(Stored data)
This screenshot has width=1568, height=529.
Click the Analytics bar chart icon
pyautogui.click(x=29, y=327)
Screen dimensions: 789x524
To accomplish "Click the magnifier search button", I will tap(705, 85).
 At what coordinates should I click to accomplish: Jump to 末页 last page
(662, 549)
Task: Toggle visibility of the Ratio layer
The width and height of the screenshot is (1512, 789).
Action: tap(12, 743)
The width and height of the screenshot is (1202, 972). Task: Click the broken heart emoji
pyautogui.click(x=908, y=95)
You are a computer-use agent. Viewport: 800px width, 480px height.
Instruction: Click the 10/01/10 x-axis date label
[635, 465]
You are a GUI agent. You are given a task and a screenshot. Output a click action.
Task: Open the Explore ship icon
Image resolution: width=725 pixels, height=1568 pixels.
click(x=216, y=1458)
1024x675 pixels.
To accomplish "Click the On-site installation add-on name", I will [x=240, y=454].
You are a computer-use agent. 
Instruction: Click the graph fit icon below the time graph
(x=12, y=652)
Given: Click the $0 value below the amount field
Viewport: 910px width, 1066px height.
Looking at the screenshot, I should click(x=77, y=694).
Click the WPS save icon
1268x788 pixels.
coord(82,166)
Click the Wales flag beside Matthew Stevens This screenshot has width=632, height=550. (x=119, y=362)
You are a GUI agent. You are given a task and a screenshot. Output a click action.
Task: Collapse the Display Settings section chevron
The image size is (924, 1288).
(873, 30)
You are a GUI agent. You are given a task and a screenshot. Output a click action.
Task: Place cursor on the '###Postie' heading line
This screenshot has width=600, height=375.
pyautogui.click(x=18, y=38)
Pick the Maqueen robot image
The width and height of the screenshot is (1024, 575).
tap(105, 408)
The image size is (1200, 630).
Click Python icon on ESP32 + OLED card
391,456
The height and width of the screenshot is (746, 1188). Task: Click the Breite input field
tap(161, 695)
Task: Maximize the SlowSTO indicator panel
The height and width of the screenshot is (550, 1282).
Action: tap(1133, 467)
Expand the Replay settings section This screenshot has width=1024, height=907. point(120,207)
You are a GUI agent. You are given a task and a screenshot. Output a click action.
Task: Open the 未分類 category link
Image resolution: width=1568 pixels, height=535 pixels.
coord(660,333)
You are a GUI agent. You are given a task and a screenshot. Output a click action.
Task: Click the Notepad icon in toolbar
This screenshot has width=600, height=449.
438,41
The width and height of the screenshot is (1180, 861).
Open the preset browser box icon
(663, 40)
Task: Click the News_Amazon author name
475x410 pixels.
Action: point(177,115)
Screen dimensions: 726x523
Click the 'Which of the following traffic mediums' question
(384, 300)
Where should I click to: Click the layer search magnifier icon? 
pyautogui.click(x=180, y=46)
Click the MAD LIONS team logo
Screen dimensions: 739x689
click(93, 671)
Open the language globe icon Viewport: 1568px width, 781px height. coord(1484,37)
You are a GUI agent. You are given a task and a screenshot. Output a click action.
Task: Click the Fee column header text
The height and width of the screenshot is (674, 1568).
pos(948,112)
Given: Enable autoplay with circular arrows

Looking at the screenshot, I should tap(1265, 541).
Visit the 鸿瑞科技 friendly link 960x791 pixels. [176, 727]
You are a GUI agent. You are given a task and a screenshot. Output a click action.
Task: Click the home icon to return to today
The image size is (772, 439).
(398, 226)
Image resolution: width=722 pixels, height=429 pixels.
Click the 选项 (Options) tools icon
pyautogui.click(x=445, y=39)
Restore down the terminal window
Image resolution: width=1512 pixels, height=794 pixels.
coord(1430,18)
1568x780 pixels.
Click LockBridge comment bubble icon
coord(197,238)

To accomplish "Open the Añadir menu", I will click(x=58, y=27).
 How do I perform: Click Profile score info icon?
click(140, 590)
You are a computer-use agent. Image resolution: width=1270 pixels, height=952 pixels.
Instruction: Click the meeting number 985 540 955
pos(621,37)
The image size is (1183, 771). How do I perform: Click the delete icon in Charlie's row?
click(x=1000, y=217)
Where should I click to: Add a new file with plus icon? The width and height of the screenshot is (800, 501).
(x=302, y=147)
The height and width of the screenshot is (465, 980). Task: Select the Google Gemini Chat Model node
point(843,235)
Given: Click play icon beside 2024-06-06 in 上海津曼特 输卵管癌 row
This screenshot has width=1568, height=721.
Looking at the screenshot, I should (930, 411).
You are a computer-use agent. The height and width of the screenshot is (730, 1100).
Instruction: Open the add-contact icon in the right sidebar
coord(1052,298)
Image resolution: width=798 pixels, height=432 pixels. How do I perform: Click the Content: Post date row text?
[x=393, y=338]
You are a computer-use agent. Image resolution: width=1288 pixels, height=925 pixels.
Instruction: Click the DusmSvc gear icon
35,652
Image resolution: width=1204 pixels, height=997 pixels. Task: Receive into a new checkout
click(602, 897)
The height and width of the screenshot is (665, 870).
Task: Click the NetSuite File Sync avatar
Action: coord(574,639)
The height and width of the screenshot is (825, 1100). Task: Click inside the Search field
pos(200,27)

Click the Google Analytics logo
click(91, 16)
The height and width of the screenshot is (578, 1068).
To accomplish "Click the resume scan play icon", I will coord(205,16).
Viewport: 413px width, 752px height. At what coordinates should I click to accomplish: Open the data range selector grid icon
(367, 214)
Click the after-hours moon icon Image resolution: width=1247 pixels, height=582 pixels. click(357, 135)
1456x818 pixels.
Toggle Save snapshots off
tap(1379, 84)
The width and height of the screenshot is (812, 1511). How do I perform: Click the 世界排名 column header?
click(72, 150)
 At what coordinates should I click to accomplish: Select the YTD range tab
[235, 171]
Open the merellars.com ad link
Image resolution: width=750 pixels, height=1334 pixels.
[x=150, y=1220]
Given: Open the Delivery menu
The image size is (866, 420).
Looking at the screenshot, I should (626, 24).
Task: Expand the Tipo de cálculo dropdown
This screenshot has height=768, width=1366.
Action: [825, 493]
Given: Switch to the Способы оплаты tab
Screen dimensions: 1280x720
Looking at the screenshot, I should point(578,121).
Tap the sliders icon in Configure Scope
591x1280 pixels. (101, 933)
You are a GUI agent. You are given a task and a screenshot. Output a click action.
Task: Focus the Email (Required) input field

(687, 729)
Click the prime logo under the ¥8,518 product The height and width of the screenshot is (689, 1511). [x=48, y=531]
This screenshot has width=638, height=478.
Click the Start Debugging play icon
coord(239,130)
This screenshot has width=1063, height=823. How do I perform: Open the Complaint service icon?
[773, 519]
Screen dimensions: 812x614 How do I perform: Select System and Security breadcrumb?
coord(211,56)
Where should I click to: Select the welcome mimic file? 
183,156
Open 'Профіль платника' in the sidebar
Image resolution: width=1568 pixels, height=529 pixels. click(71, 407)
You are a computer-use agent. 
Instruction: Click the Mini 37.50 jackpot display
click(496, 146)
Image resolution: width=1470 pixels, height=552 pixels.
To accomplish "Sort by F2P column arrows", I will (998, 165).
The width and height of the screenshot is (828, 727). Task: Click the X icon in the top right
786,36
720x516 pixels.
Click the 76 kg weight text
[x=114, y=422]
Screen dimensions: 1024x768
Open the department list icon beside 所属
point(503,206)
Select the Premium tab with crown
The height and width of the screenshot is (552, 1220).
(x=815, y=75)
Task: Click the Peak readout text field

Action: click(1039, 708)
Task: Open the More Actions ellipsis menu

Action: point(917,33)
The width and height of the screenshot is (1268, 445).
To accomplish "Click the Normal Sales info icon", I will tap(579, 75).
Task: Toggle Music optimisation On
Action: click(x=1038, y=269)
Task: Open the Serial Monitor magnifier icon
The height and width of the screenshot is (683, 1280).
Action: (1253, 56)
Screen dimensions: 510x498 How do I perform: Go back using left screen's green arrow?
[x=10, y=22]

## Problem to work on
Retyping the data above exactly and in full is the task.

## Written solution
This screenshot has width=1568, height=529.
Click the Analytics bar chart icon
pyautogui.click(x=29, y=327)
Screen dimensions: 789x524
To accomplish "Click the magnifier search button", I will tap(705, 85).
 At what coordinates should I click to accomplish: Jump to 末页 last page
(662, 549)
Task: Toggle visibility of the Ratio layer
The width and height of the screenshot is (1512, 789).
Action: tap(12, 743)
The width and height of the screenshot is (1202, 972). Task: Click the broken heart emoji
pyautogui.click(x=908, y=95)
You are a computer-use agent. Viewport: 800px width, 480px height.
Instruction: Click the 10/01/10 x-axis date label
[635, 465]
You are a GUI agent. You are given a task and a screenshot. Output a click action.
Task: Open the Explore ship icon
Image resolution: width=725 pixels, height=1568 pixels.
click(x=216, y=1458)
1024x675 pixels.
To accomplish "Click the On-site installation add-on name", I will [x=240, y=454].
You are a computer-use agent. 
Instruction: Click the graph fit icon below the time graph
(x=12, y=652)
Given: Click the $0 value below the amount field
Viewport: 910px width, 1066px height.
Looking at the screenshot, I should click(x=77, y=694).
Click the WPS save icon
1268x788 pixels.
coord(82,166)
Click the Wales flag beside Matthew Stevens This screenshot has width=632, height=550. (x=119, y=362)
You are a GUI agent. You are given a task and a screenshot. Output a click action.
Task: Collapse the Display Settings section chevron
The image size is (924, 1288).
(873, 30)
You are a GUI agent. You are given a task and a screenshot. Output a click action.
Task: Place cursor on the '###Postie' heading line
This screenshot has width=600, height=375.
pyautogui.click(x=18, y=38)
Pick the Maqueen robot image
The width and height of the screenshot is (1024, 575).
tap(105, 408)
The image size is (1200, 630).
Click Python icon on ESP32 + OLED card
391,456
The height and width of the screenshot is (746, 1188). Task: Click the Breite input field
tap(161, 695)
Task: Maximize the SlowSTO indicator panel
The height and width of the screenshot is (550, 1282).
Action: tap(1133, 467)
Expand the Replay settings section This screenshot has width=1024, height=907. point(120,207)
You are a GUI agent. You are given a task and a screenshot. Output a click action.
Task: Open the 未分類 category link
Image resolution: width=1568 pixels, height=535 pixels.
coord(660,333)
You are a GUI agent. You are given a task and a screenshot. Output a click action.
Task: Click the Notepad icon in toolbar
This screenshot has width=600, height=449.
438,41
The width and height of the screenshot is (1180, 861).
Open the preset browser box icon
(663, 40)
Task: Click the News_Amazon author name
475x410 pixels.
Action: point(177,115)
Screen dimensions: 726x523
Click the 'Which of the following traffic mediums' question
(384, 300)
Where should I click to: Click the layer search magnifier icon? 
pyautogui.click(x=180, y=46)
Click the MAD LIONS team logo
Screen dimensions: 739x689
click(93, 671)
Open the language globe icon Viewport: 1568px width, 781px height. coord(1484,37)
You are a GUI agent. You are given a task and a screenshot. Output a click action.
Task: Click the Fee column header text
The height and width of the screenshot is (674, 1568).
pos(948,112)
Given: Enable autoplay with circular arrows

Looking at the screenshot, I should tap(1265, 541).
Visit the 鸿瑞科技 friendly link 960x791 pixels. [176, 727]
You are a GUI agent. You are given a task and a screenshot. Output a click action.
Task: Click the home icon to return to today
The image size is (772, 439).
(398, 226)
Image resolution: width=722 pixels, height=429 pixels.
Click the 选项 (Options) tools icon
pyautogui.click(x=445, y=39)
Restore down the terminal window
Image resolution: width=1512 pixels, height=794 pixels.
coord(1430,18)
1568x780 pixels.
Click LockBridge comment bubble icon
coord(197,238)

To accomplish "Open the Añadir menu", I will click(x=58, y=27).
 How do I perform: Click Profile score info icon?
click(140, 590)
You are a computer-use agent. Image resolution: width=1270 pixels, height=952 pixels.
Instruction: Click the meeting number 985 540 955
pos(621,37)
The image size is (1183, 771). How do I perform: Click the delete icon in Charlie's row?
click(x=1000, y=217)
Where should I click to: Add a new file with plus icon? The width and height of the screenshot is (800, 501).
(x=302, y=147)
The height and width of the screenshot is (465, 980). Task: Select the Google Gemini Chat Model node
point(843,235)
Given: Click play icon beside 2024-06-06 in 上海津曼特 输卵管癌 row
This screenshot has width=1568, height=721.
Looking at the screenshot, I should (930, 411).
You are a computer-use agent. The height and width of the screenshot is (730, 1100).
Instruction: Open the add-contact icon in the right sidebar
coord(1052,298)
Image resolution: width=798 pixels, height=432 pixels. How do I perform: Click the Content: Post date row text?
[x=393, y=338]
You are a computer-use agent. Image resolution: width=1288 pixels, height=925 pixels.
Instruction: Click the DusmSvc gear icon
35,652
Image resolution: width=1204 pixels, height=997 pixels. Task: Receive into a new checkout
click(602, 897)
The height and width of the screenshot is (665, 870).
Task: Click the NetSuite File Sync avatar
Action: coord(574,639)
The height and width of the screenshot is (825, 1100). Task: Click inside the Search field
pos(200,27)

Click the Google Analytics logo
click(91, 16)
The height and width of the screenshot is (578, 1068).
To accomplish "Click the resume scan play icon", I will coord(205,16).
Viewport: 413px width, 752px height. At what coordinates should I click to accomplish: Open the data range selector grid icon
(367, 214)
Click the after-hours moon icon Image resolution: width=1247 pixels, height=582 pixels. click(357, 135)
1456x818 pixels.
Toggle Save snapshots off
tap(1379, 84)
The width and height of the screenshot is (812, 1511). How do I perform: Click the 世界排名 column header?
click(72, 150)
 At what coordinates should I click to accomplish: Select the YTD range tab
[235, 171]
Open the merellars.com ad link
Image resolution: width=750 pixels, height=1334 pixels.
[x=150, y=1220]
Given: Open the Delivery menu
The image size is (866, 420).
Looking at the screenshot, I should (626, 24).
Task: Expand the Tipo de cálculo dropdown
This screenshot has height=768, width=1366.
Action: [825, 493]
Given: Switch to the Способы оплаты tab
Screen dimensions: 1280x720
Looking at the screenshot, I should point(578,121).
Tap the sliders icon in Configure Scope
591x1280 pixels. (101, 933)
You are a GUI agent. You are given a task and a screenshot. Output a click action.
Task: Focus the Email (Required) input field

(687, 729)
Click the prime logo under the ¥8,518 product The height and width of the screenshot is (689, 1511). [x=48, y=531]
This screenshot has width=638, height=478.
Click the Start Debugging play icon
coord(239,130)
This screenshot has width=1063, height=823. How do I perform: Open the Complaint service icon?
[773, 519]
Screen dimensions: 812x614 How do I perform: Select System and Security breadcrumb?
coord(211,56)
Where should I click to: Select the welcome mimic file? 
183,156
Open 'Профіль платника' in the sidebar
Image resolution: width=1568 pixels, height=529 pixels. click(71, 407)
You are a computer-use agent. 
Instruction: Click the Mini 37.50 jackpot display
click(496, 146)
Image resolution: width=1470 pixels, height=552 pixels.
To accomplish "Sort by F2P column arrows", I will (998, 165).
The width and height of the screenshot is (828, 727). Task: Click the X icon in the top right
786,36
720x516 pixels.
Click the 76 kg weight text
[x=114, y=422]
Screen dimensions: 1024x768
Open the department list icon beside 所属
point(503,206)
Select the Premium tab with crown
The height and width of the screenshot is (552, 1220).
(x=815, y=75)
Task: Click the Peak readout text field

Action: click(1039, 708)
Task: Open the More Actions ellipsis menu

Action: point(917,33)
The width and height of the screenshot is (1268, 445).
To accomplish "Click the Normal Sales info icon", I will tap(579, 75).
Task: Toggle Music optimisation On
Action: click(x=1038, y=269)
Task: Open the Serial Monitor magnifier icon
The height and width of the screenshot is (683, 1280).
Action: (1253, 56)
Screen dimensions: 510x498 How do I perform: Go back using left screen's green arrow?
[x=10, y=22]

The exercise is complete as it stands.